> EXTRAIT
------------------------------------------------------------------------
There will be blood

2007

Genre : Film épique

D'après Pétrole !, le roman de Upton Sinclair. Avec : Daniel Day-Lewis (Daniel Plainview), Paul Dano (Paul Sunday / Eli Sunday), Kevin J. O'Connor (Henry Brands), Ciarán Hinds (Fletcher Hamilton), Dillon Freasier (H.W. Plainview), Russell Harvard (H.W. adulte). 2h38

1898, Daniel Plainview creuse en plein désert pour trouver du pétrole. En se précipitant pour voir le résultat de sa dernière explosion, il se brise une jambe au fond du trou mais réussit à remonter la force des bras. Il achète la concession de Coyote Hills.

1902 Daniel Plainview a embauché une équipe pour extraire le pétrole. Celui-ci est remonté par seau du fond du puits. Un ouvrier y laisse la vie. Il élevait seul un bébé et Daniel Plainview l'adopte alors.

1911. Avec son fils, H. W., Daniel Plainview fait la tournée des fermiers à la recherche de pétroliers pour exploiter leurs concessions. Il obtient celle de Signal Hill en se servant de la figure d'angelot de son fils pour amadouer les fermiers. Un soir, le jeune Paul Sunday, en rupture avec sa famille californienne, vient lui parler du ranch de son père où, dit-il, le pétrole affleure à même le sol.

Plainview décide d'aller tenter sa chance et part avec son fils H. W. à Little Boston où, pour 3700 dollars, il achète le ranch d'Abel Sunday. Il promet aussi à Eli, le frère de Paul, 5000 dollars s'il trouve du pétrole afin que celui-ci construise l'église de ses rêves. Plainview rachète les terres environnantes promettant aux fermiers éducation et pain pour leurs enfants. Fletcher Hamilton, son contremaître, et les ouvriers arrivent à la gare. Eli vient lui demander de bénir le puits de forage. Plainview accepte mais, le jour de l'inauguration, il le dédaigne et met en valeur Mary, sa jeune sœur, dont H. W. s'est épris.

Soudain, le gaz sort du puits et explose en projetant HW à terre qui perd l'ouïe. Le pétrole s'enflamme et Plainview parvient à éteindre l'incendie. Eli vient réclamer son dû, les 5000 dollars mais est corrigé par Plainview lorsqu'il lui reproche de n'avoir pas pris soin de son fils en l'empêchant de bénir le puits.
------------------------------------------------------------------------
> CONSIGNE ÉCRITE 1
Modifiez les lignes de données en commençant par celle qui contient « Privacy Policy (264, 878) » et en terminant par celle qui contient « Hrot šípu? (23, 1388) » : remplacez « GUI agent » par « UI agent », laissez tout le reste intact et reproduisez ces seules lignes.
L'extrait et les lignes de données n'ont aucun lien entre eux.
------------------------------------------------------------------------
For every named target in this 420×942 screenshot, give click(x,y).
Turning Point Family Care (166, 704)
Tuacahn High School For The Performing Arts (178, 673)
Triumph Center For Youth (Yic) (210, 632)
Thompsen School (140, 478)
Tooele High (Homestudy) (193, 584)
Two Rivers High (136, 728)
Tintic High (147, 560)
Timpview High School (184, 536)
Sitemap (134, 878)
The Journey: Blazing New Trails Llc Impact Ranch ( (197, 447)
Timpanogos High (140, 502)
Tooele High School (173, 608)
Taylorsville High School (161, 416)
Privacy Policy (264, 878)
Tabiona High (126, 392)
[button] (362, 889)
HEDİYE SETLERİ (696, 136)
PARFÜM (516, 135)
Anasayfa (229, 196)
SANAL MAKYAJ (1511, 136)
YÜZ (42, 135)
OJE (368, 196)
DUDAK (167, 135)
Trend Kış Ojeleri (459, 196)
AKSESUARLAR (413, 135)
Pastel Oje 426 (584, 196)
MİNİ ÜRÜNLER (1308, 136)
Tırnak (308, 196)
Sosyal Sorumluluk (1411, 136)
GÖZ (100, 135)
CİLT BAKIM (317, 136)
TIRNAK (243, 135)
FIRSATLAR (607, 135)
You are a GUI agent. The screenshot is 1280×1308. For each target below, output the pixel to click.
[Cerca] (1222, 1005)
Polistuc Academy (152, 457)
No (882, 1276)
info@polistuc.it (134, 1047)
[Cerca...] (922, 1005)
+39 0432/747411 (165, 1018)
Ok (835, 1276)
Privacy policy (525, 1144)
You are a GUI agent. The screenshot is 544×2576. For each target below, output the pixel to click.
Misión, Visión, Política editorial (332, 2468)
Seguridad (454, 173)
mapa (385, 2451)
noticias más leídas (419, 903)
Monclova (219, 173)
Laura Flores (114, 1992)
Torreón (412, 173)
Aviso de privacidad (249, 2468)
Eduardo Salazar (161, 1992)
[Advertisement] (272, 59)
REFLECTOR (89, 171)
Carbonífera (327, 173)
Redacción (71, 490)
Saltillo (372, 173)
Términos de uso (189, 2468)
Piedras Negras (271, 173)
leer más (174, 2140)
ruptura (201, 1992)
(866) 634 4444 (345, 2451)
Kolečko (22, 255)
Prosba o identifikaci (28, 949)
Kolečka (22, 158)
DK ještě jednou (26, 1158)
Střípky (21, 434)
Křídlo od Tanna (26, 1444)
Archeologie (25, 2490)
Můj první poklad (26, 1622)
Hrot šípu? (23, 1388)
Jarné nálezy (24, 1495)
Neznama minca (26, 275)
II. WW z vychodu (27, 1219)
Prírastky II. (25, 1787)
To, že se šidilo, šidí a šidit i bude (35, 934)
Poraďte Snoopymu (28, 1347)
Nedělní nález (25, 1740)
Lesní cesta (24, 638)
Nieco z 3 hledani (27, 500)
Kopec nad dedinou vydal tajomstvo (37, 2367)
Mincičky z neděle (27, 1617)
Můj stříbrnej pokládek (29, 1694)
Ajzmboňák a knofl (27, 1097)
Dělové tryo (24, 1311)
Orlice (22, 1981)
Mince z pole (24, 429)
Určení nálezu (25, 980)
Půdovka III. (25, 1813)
------------------------------------------------------------------------
> CONSIGNE ÉCRITE 2
Selon l'extrait, par quel moyen Daniel Plainview obtient-il la concession de Signal Hill ?

> SOLUTION DU PROBLÈME 1
Privacy Policy (264, 878)
Tabiona High (126, 392)
[button] (362, 889)
HEDİYE SETLERİ (696, 136)
PARFÜM (516, 135)
Anasayfa (229, 196)
SANAL MAKYAJ (1511, 136)
YÜZ (42, 135)
OJE (368, 196)
DUDAK (167, 135)
Trend Kış Ojeleri (459, 196)
AKSESUARLAR (413, 135)
Pastel Oje 426 (584, 196)
MİNİ ÜRÜNLER (1308, 136)
Tırnak (308, 196)
Sosyal Sorumluluk (1411, 136)
GÖZ (100, 135)
CİLT BAKIM (317, 136)
TIRNAK (243, 135)
FIRSATLAR (607, 135)
You are a UI agent. The screenshot is 1280×1308. For each target below, output the pixel to click.
[Cerca] (1222, 1005)
Polistuc Academy (152, 457)
No (882, 1276)
info@polistuc.it (134, 1047)
[Cerca...] (922, 1005)
+39 0432/747411 (165, 1018)
Ok (835, 1276)
Privacy policy (525, 1144)
You are a UI agent. The screenshot is 544×2576. For each target below, output the pixel to click.
Misión, Visión, Política editorial (332, 2468)
Seguridad (454, 173)
mapa (385, 2451)
noticias más leídas (419, 903)
Monclova (219, 173)
Laura Flores (114, 1992)
Torreón (412, 173)
Aviso de privacidad (249, 2468)
Eduardo Salazar (161, 1992)
[Advertisement] (272, 59)
REFLECTOR (89, 171)
Carbonífera (327, 173)
Redacción (71, 490)
Saltillo (372, 173)
Términos de uso (189, 2468)
Piedras Negras (271, 173)
leer más (174, 2140)
ruptura (201, 1992)
(866) 634 4444 (345, 2451)
Kolečko (22, 255)
Prosba o identifikaci (28, 949)
Kolečka (22, 158)
DK ještě jednou (26, 1158)
Střípky (21, 434)
Křídlo od Tanna (26, 1444)
Archeologie (25, 2490)
Můj první poklad (26, 1622)
Hrot šípu? (23, 1388)

> SOLUTION DU PROBLÈME 2
Il se sert de la figure d'angelot de son fils, H. W., pour amadouer les fermiers.